Beginning at Pool Pond and the Contoocook Lake in Rindge, near the Massachusetts border, the Contoocook River empties into the Merrimack River at Penacook. It is one of the few rivers in New Hampshire that flows in a northward direction. The stretch we canoed was rather calm compared to sections up-river that have some exciting, nationally-known white-water runs. The total drop from start to finish is about 100 feet.
The river was an important travel corridor in pre-colonial days, and was part of the Kon-wa-teg-ok Trail that connected the Native American villages along the shores. Contoocook is a Native American word meaning “Place of Many Crows.”
The early European settlers took advantage of the river's water power by building dams and mills, evidence of which can be seen in several archaeological sites. There are presently 25 dams on the river with 15 being used to produce hydro-electric power. There are no dams on the section we canoed.
We had no sooner launched our canoe on the river than we were greeted by several spotted sandpipers. One would dart into the air ahead of us, rapidly beating its pointed wings, and land on the shore a brief way down-river. Then when we approached it again, it would burst into flight back up-river. The male spotted sandpipers have the unusual trait of incubating the eggs on the nest.

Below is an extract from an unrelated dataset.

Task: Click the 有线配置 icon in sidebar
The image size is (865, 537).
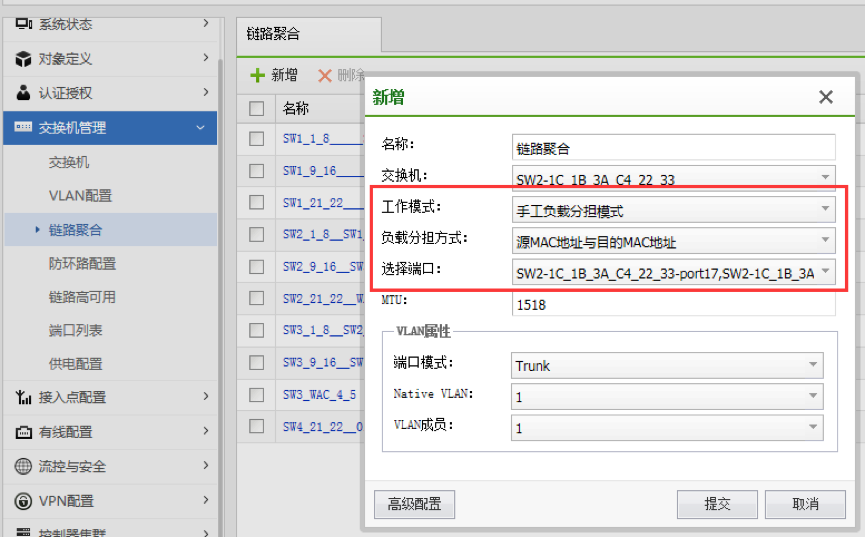Action: (23, 432)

Once while canoeing close to shore, we saw many human-hand-like raccoon tracks firmly embedded in the mud. A mother raccoon was no doubt teaching her young to forage for food. These masked bandits of the animal kingdom are opportunists in their eating habits.
At times it seemed as if the wind changed direction, but it was actually the river that changed directions in its meandering course northward.
A poem written by Eleanor Vinton in 1974 includes the following lines:
“From Riverhill to Blackwater is longer by canoe; The river dallies all the way, the road goes briskly through.
But Riverhill to Blackwater, canoe's the way to go,
To hear a tree of finches or watch a flapping crow.”
Vinton also described the Contoocook River as “A little rebel river flowing north, good company for prophet or poet, or for all who strike against the easy trend, this upstart of a river flowing north.”
It took us four hours to canoe nine miles of this “little rebel river flowing north” with a half hour lunch break at Daisy Beach, where we saw teens swinging from a rope out into the river. When we returned to the Contoocook River Canoe Co., Malfait was there to congratulate us on a safe trip.